As a general rule, the more active you are the better you will metabolize carbohydrates in your meals. Therefore, you will be instructed to increase you activity especially following meals in order to increase your metabolic rate and better help your body metabolize these sugars. You need to check with your individual physician to discuss the amount and type of exercise you can and should obtain.

Blood Sugar Monitoring

Blood sugar is monitored on a daily basis. You will monitor you blood sugar using a glucometer and record the values for your physician to review. Generally, blood sugar is taken fasting prior to breakfast (goal 70-95) and then 1 (goal less than 140) or 2 (goal less than 120) hours following each meal. Again, there are cut off values for normal and abnormal for each of these times. A consistent pattern of blood sugar elevation which cannot be corrected by dietary changes or increased exercise will then be treated medically. There are no specific criteria which are used to judge these sugars and the degree of abnormality and monitoring is individualized for you.

Medication (oral or injections)

Patients who fail dietary and exercise treatment will need medication to control their blood sugars. The most common medication used today for control of glucose is an oral medication called Glyburide. The timing and dosage of this medication can be altered to fit the individual needs of the patient. This medication works best in those patients who are very compliant with the diet and exercise and usually will not work as well in those whose fasting blood sugars are high. This is safe for the baby and is now the first line of therapy in the treatment of gestational diabetes. Insulin is the other standard form of medical therapy for diabetes and requires daily injection of insulin in varying dosages. Insulin is recommended for those patients who fail oral therapy and for those who are not compliant with diet and who may or cannot exercise.

Goals of Treatment

The overall goal of therapy is to obtain as normal daily blood sugar values as possible throughout a 24 hour period, avoid large babies and difficult deliveries, to minimize risks of diabetes to the mother and baby; thus, optimizing your chances of a normal outcome for the pregnancy. 

Recommended Antenatal (Pre-Delivery) Testing

Pregnancies which are complicated by diabetes in any form are at greater risk and fetal monitoring of growth and well being is often indicated. This will be individualized for each patient in terms of the type and frequency of testing. This may include more frequent ultrasounds for fetal weight, growth and amniotic fluid volume, biophysical profile testing, non-stress testing and in some cases assessment of umbilical blood flow velocity (Doppler studies). These tests are done to assess the health and well being of the baby and are done on a weekly or twice weekly basis.

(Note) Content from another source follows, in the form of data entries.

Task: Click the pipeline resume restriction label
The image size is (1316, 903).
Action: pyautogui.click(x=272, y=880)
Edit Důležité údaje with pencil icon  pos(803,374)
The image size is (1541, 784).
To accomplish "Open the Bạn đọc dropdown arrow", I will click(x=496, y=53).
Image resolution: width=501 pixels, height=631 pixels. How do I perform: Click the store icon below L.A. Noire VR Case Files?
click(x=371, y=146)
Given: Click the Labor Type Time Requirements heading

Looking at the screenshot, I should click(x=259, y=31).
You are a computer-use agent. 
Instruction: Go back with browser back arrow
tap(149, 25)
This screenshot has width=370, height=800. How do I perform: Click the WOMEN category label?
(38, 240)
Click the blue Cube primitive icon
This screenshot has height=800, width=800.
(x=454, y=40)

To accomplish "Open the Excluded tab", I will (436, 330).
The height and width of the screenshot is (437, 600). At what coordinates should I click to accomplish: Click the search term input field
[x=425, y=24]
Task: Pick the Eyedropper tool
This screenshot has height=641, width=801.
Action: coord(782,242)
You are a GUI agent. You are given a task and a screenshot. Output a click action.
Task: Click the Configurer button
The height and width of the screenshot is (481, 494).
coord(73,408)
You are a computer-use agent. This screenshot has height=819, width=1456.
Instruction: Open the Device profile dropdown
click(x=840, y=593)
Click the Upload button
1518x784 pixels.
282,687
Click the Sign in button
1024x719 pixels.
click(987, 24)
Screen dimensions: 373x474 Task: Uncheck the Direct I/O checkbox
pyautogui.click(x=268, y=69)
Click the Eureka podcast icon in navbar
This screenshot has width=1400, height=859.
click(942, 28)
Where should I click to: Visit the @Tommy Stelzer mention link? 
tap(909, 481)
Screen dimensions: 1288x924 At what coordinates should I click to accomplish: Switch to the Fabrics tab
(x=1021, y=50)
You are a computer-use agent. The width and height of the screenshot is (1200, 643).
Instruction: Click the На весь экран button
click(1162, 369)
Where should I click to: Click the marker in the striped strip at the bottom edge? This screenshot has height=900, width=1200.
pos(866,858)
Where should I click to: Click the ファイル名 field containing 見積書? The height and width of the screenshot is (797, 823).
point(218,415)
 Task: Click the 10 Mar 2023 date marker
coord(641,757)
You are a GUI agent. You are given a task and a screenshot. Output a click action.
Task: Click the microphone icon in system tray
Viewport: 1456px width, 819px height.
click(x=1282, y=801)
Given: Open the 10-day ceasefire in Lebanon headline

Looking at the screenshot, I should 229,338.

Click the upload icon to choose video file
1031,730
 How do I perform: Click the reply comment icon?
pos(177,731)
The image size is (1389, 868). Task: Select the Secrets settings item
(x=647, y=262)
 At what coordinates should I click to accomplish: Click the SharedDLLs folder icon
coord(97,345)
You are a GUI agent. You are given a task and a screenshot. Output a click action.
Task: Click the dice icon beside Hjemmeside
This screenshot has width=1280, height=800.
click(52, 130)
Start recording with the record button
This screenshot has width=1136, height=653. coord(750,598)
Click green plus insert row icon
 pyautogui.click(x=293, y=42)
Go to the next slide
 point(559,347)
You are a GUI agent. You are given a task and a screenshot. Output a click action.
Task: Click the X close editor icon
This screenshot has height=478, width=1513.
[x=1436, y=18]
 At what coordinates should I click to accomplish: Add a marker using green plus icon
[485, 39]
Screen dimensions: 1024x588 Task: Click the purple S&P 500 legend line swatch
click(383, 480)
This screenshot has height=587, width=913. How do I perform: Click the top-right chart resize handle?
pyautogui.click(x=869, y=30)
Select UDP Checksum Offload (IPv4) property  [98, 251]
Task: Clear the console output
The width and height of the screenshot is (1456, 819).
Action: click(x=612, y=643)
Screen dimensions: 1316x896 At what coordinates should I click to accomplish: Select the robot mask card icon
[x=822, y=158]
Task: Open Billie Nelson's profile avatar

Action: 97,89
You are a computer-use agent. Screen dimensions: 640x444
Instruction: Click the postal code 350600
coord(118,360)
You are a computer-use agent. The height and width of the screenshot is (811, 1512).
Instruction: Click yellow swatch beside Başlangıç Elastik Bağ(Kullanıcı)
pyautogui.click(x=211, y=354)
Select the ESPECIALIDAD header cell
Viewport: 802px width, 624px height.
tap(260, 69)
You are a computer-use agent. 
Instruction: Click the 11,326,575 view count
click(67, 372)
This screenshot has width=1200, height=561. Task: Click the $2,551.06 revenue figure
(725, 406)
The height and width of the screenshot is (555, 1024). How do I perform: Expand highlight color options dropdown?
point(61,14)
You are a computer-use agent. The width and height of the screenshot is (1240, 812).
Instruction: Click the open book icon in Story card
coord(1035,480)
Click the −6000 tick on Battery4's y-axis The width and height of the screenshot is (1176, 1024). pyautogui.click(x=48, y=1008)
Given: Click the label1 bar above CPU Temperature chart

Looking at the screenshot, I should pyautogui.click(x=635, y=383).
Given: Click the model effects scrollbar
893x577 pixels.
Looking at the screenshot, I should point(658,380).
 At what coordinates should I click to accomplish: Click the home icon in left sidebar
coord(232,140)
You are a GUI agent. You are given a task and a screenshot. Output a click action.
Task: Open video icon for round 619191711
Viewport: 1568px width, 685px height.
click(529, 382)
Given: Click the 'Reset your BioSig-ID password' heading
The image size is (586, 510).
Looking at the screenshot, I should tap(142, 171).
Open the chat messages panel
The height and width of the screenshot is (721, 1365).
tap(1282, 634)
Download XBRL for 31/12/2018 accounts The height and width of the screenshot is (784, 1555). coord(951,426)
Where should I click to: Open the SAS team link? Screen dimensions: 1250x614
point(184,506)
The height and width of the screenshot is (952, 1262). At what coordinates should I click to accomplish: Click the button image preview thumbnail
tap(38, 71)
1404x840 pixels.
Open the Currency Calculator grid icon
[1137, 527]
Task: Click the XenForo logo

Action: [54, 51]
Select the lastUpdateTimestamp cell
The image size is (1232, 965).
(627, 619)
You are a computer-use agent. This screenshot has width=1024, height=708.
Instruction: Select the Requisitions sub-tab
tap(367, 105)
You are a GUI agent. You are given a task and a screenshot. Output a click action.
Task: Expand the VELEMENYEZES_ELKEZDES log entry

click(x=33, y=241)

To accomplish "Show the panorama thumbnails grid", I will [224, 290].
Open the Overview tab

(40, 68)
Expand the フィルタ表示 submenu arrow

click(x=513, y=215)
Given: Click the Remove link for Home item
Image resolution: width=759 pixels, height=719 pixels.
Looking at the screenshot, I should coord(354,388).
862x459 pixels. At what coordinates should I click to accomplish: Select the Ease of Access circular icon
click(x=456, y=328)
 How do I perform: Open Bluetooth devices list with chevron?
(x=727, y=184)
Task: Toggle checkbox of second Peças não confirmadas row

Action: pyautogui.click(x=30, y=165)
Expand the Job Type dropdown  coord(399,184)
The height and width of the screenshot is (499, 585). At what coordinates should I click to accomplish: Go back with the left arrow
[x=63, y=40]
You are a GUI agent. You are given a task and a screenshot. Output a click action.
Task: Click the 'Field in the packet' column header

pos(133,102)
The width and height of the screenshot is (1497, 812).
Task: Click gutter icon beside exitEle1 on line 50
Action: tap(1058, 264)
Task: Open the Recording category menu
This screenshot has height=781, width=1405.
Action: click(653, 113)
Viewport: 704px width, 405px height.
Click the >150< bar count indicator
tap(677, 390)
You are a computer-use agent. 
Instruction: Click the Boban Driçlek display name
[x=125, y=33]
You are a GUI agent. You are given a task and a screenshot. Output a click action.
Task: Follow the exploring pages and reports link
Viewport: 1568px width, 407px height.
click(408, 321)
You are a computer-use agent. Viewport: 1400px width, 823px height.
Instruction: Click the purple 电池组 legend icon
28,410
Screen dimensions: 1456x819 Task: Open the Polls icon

Recommendations for Delivery

Most pregnancies complicated with gestational diabetes will end with a normal vaginal delivery at term. Issues related to induction of labor, c-section for delivery and amniocentesis for fetal lung maturity testing need to be made on an individual basis by your doctors and will vary with each patient.

In summary, pregnancies complicated by gestational diabetes require more care to achieve a good outcome. This is one of the most common pregnancy related medical problems we at the Adventist Maternal Fetal Medicine Center will deal with. Physicians at the MFMC have extensive knowledge and expertise in evaluating and managing these patients and will work closely with you private OB/GYN to achieve a good outcome to the pregnancy.